Mercedes-Benz has announced that it will stop manufacturing residential batteries and dissolve its U.S. energy subsidiary, reports Greentech Media writer Julian Spector. The company got into the residential energy market in 2016, and many thought the company's product would be a competitor to the Tesla Powerwall.

When it first came on to the scene, Mercedes-Benz promised to leverage its considerable brand recognition, global scale and manufacturing supply chain to take the young market by storm. It quickly allied with Vivint, the top-three rooftop solar installer, to reach its customers. It even nabbed CEO Boris von Bormann from fellow German home storage company sonnen’s U.S. outfit. A year and a half later, von Bormann is out, plans to enter the U.S. commercial and utility-scale markets never materialized, and global manufacturing of Mercedes-Benz branded residential batteries will cease.

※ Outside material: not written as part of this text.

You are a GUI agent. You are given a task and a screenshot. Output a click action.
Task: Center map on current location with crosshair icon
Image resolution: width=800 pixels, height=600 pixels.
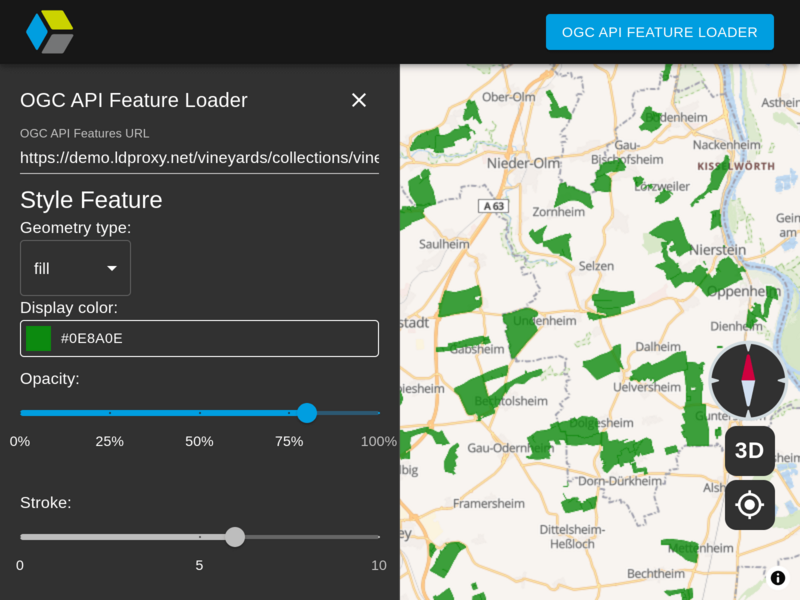point(748,505)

Mercedes-Benz exited because its batteries, stress-tested for the work of propelling vehicles through the streets, proved too expensive to compete for the sedentary role of sitting in someone's house. That's an argument that standalone energy storage companies have made for years. Car batteries need extremely high energy density capable of rapid-fire discharge; that drives the choice of certain lithium-ion chemistries, like nickel-manganese-cobalt. Stationary systems can prioritize cycle life and safety, which is why companies like sonnen and Simpliphi tout their lithium-ferrous-phosphate chemistries.